### [Required action]
Retype exactly the lines from the one holding "Viewport: 361px width, 1061px height." through the final line of the data, both included.

### [Collected data entries]
****************

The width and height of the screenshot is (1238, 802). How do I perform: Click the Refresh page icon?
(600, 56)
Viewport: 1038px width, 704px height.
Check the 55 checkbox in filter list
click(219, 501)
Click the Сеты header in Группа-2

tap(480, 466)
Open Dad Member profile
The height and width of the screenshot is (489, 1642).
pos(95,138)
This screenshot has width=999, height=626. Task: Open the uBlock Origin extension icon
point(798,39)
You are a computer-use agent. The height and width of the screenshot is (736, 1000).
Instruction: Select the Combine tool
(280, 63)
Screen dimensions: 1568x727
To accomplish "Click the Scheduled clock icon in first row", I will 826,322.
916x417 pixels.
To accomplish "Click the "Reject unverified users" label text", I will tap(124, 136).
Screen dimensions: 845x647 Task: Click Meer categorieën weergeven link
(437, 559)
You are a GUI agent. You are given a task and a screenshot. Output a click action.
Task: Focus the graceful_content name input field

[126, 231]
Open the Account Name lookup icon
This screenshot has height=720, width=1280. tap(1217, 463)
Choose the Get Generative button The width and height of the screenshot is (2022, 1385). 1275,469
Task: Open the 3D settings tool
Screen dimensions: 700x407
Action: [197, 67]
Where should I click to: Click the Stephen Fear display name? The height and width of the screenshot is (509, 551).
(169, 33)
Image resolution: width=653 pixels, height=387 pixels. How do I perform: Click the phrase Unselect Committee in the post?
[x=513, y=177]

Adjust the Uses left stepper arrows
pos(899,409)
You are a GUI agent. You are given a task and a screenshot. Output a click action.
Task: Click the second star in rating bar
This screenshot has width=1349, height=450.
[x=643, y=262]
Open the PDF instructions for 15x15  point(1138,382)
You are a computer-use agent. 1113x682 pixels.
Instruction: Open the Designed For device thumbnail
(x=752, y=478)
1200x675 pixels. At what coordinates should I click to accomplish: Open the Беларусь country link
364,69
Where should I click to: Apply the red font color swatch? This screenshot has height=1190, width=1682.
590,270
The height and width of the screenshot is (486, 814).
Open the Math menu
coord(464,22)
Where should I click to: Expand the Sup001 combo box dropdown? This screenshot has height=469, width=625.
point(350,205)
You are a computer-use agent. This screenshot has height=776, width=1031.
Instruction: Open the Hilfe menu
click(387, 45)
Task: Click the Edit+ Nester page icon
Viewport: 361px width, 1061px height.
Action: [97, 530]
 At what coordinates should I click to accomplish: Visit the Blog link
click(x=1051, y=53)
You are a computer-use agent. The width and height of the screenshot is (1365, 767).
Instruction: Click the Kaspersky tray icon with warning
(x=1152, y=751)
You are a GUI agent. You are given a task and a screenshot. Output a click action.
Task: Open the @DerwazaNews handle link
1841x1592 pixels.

****************

### [Solution below]
Viewport: 361px width, 1061px height.
Action: [97, 530]
 At what coordinates should I click to accomplish: Visit the Blog link
click(x=1051, y=53)
You are a computer-use agent. The width and height of the screenshot is (1365, 767).
Instruction: Click the Kaspersky tray icon with warning
(x=1152, y=751)
You are a GUI agent. You are given a task and a screenshot. Output a click action.
Task: Open the @DerwazaNews handle link
1841x1592 pixels.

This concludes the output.